▶ [Task brief]: Rewrite the lines of the material below, changing "logo in header" to "logo in the header" and keeping everything else the same. Leave out the pictures.

▶ [Available records]:
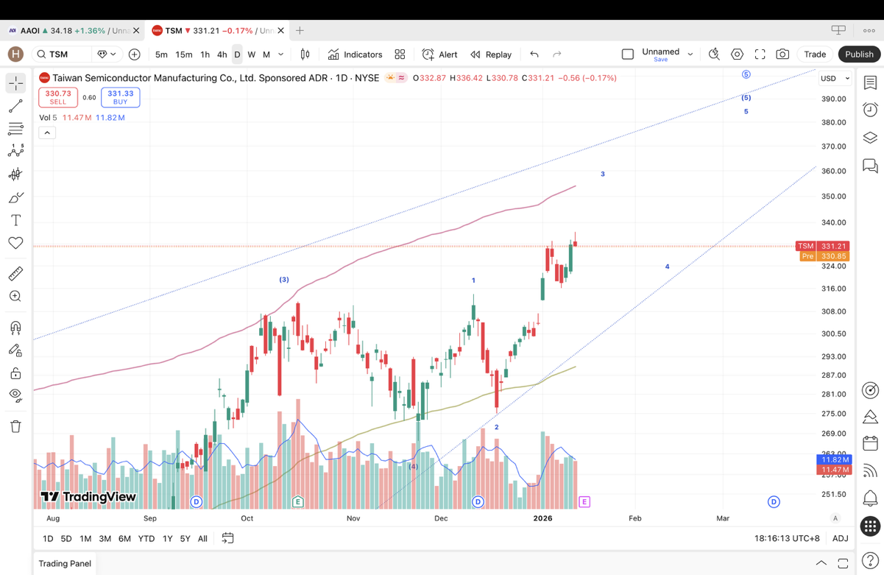Toggle Magnet mode for drawings
The width and height of the screenshot is (884, 575).
pos(15,328)
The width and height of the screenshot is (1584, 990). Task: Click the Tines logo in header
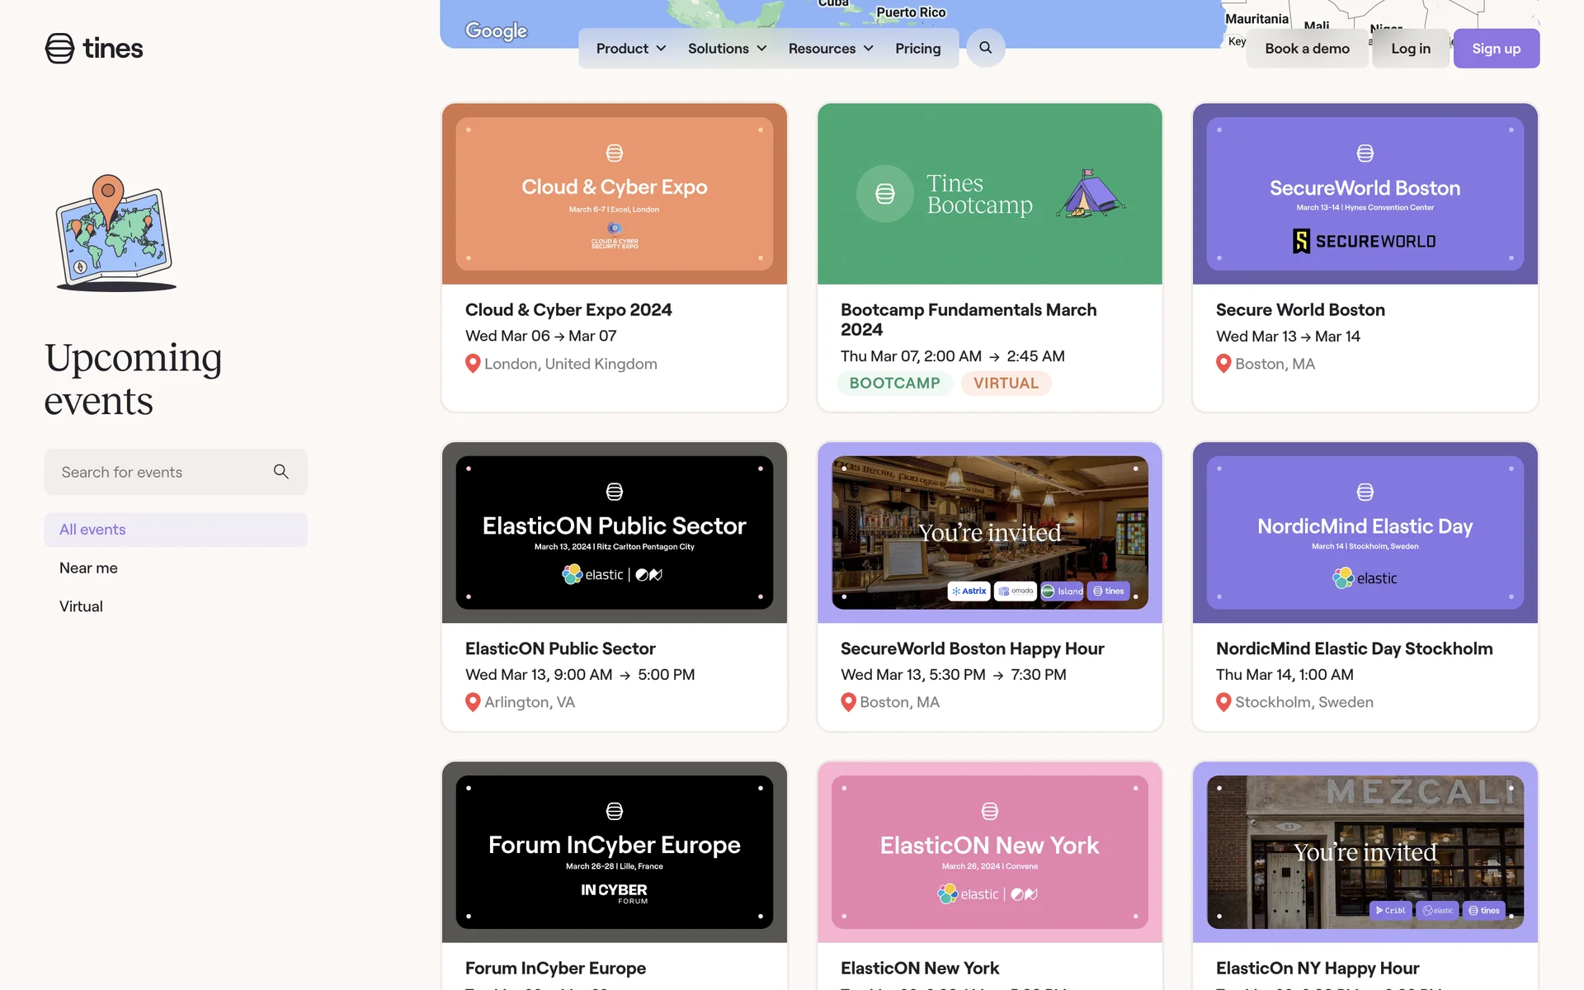click(x=94, y=49)
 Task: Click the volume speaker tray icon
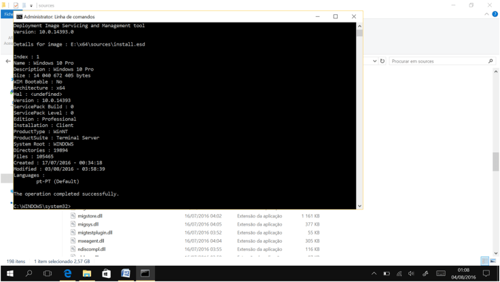pos(412,273)
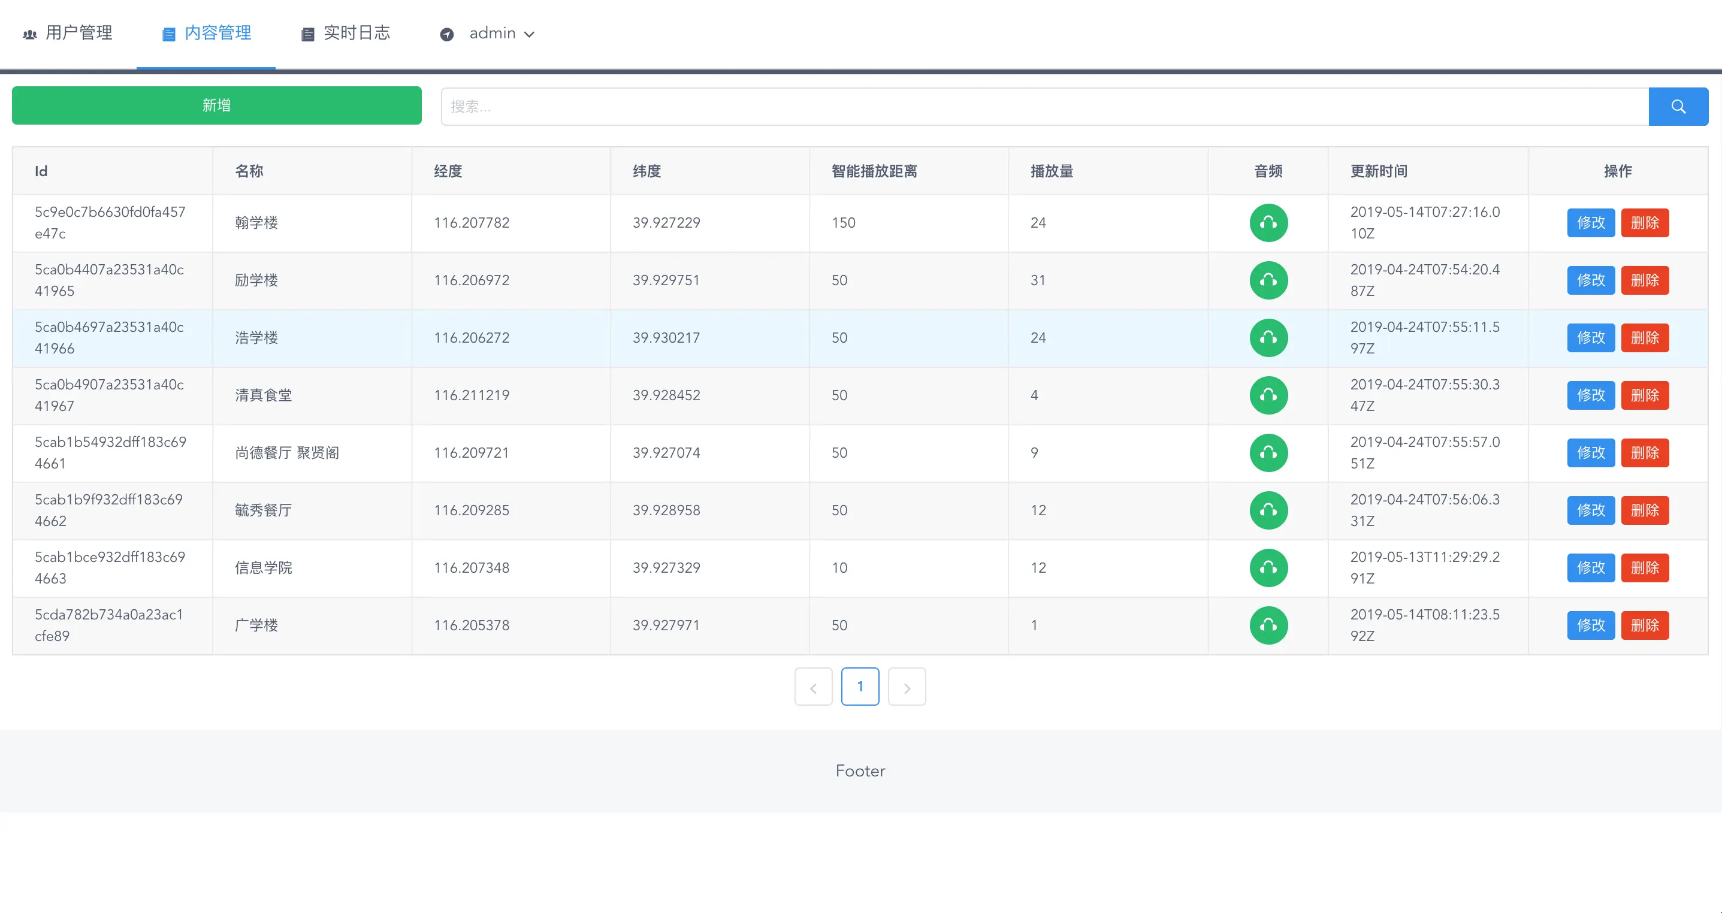Go to next page arrow
The width and height of the screenshot is (1722, 913).
tap(906, 686)
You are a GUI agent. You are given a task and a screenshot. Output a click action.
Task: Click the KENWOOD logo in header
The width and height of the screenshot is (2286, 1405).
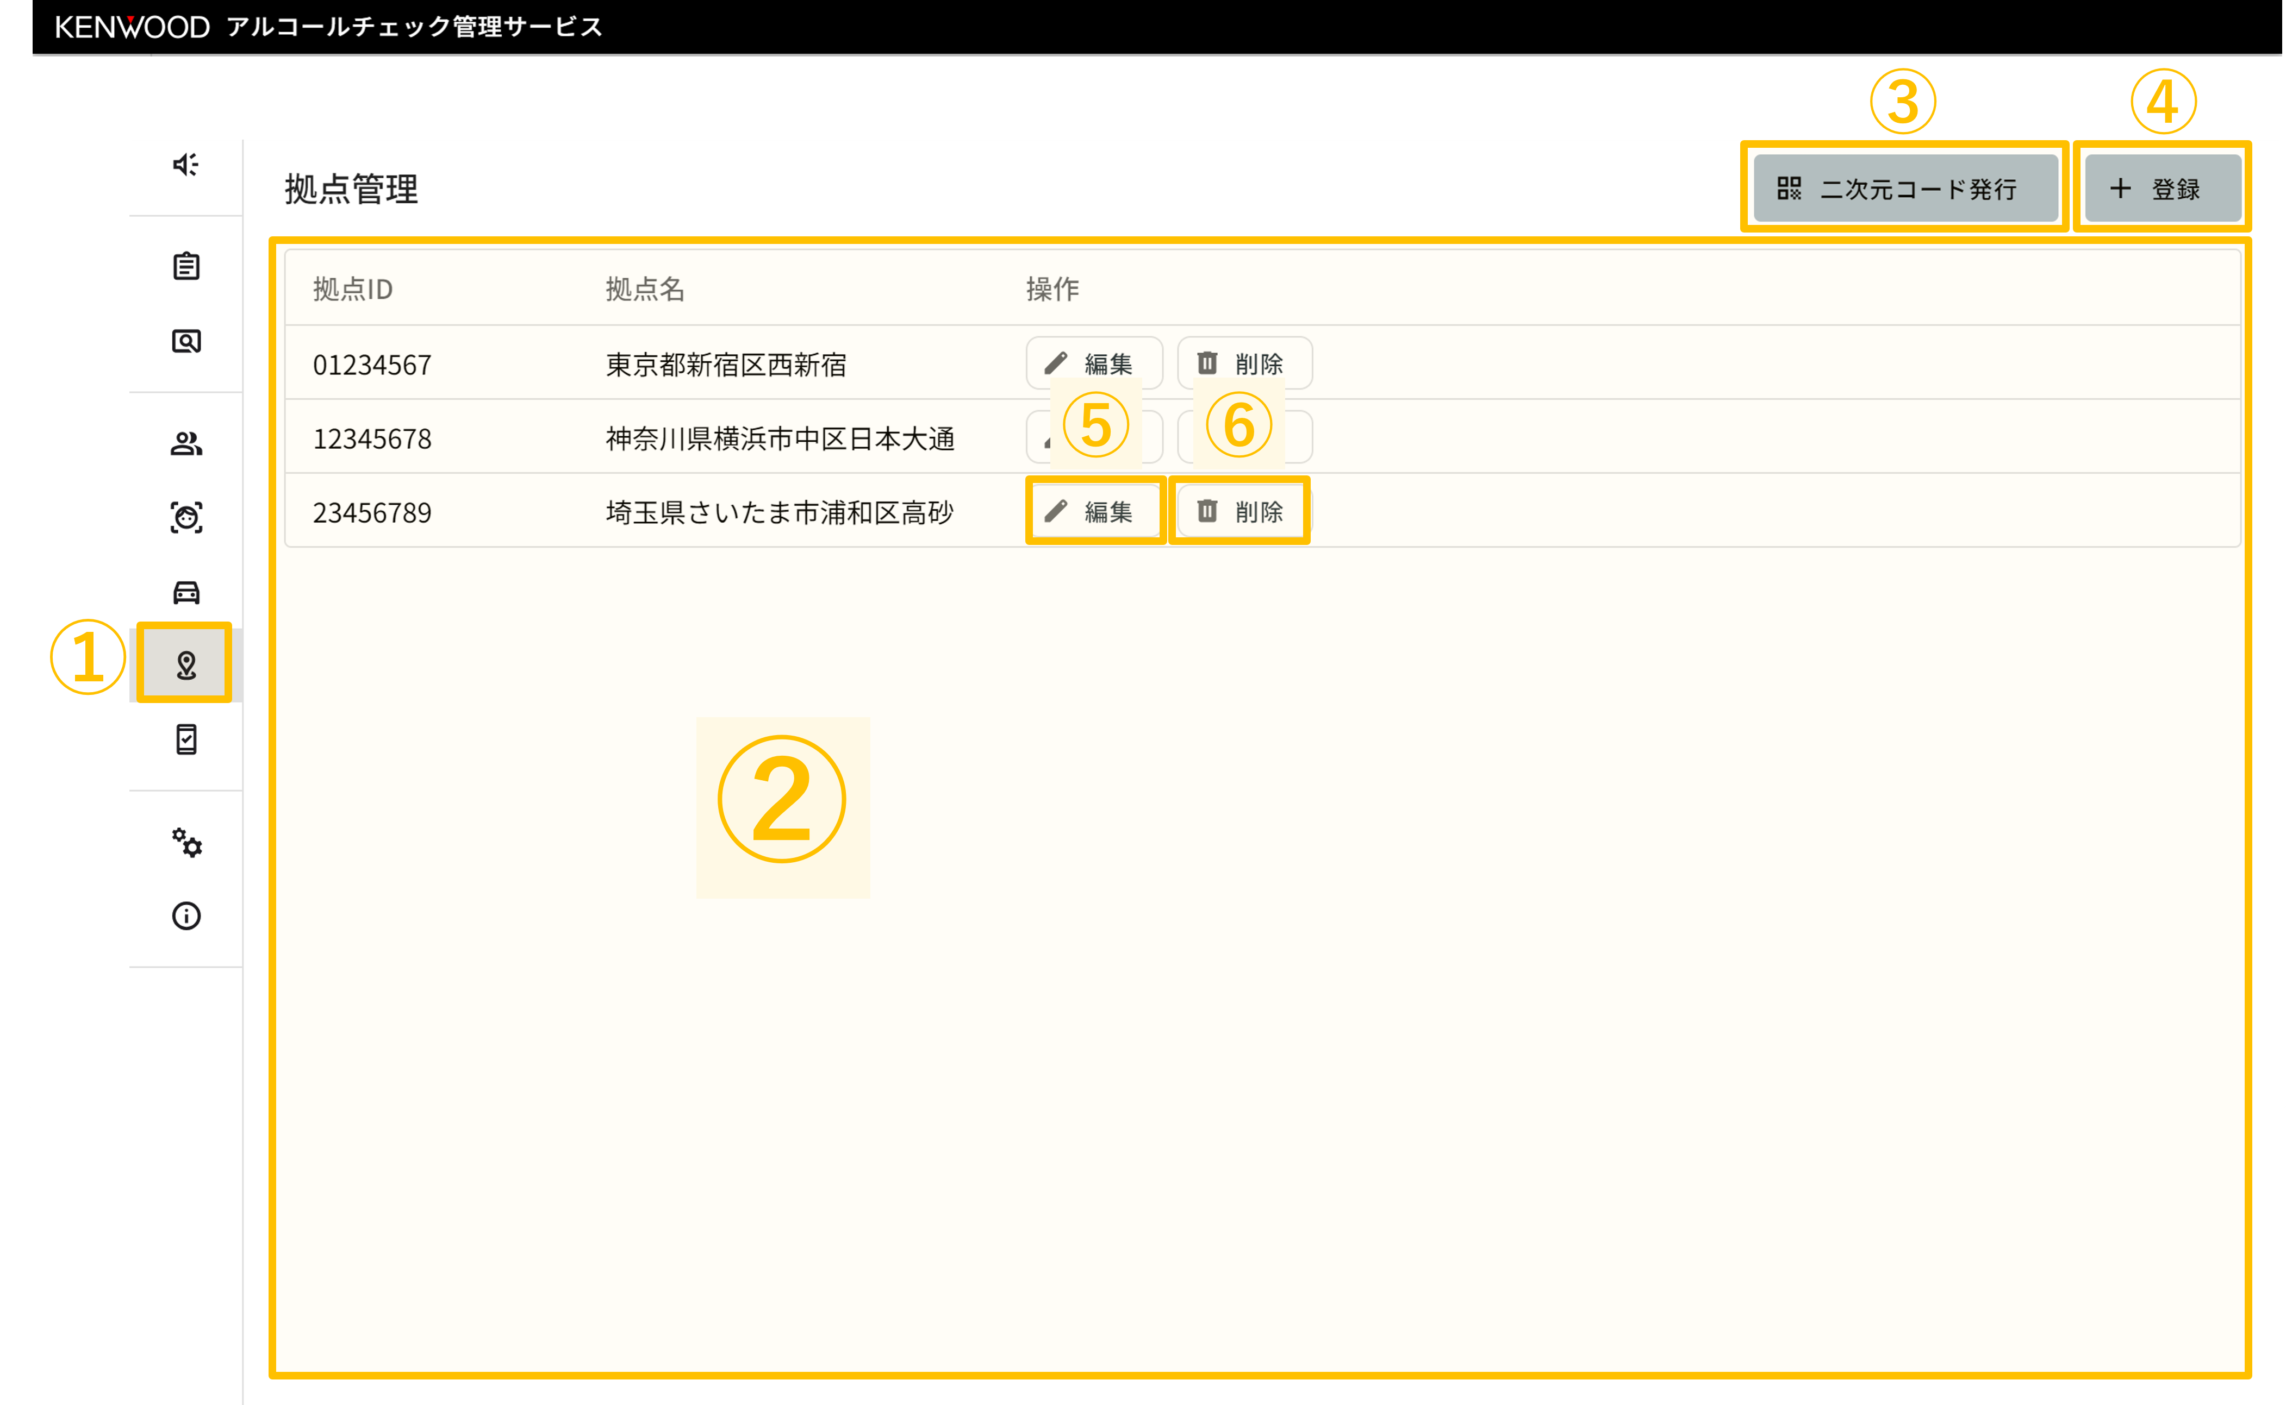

▶ [Exercise answer]:
Toggle Magnet mode for drawings
The width and height of the screenshot is (884, 575).
pos(15,328)
The width and height of the screenshot is (1584, 990). Task: Click the Tines logo in the header
click(x=94, y=49)
 Task: Click the volume speaker tray icon
pos(412,273)
Go to next page arrow
The width and height of the screenshot is (1722, 913).
tap(906, 686)
You are a GUI agent. You are given a task and a screenshot. Output a click action.
Task: Click the KENWOOD logo in the header
The width and height of the screenshot is (2286, 1405).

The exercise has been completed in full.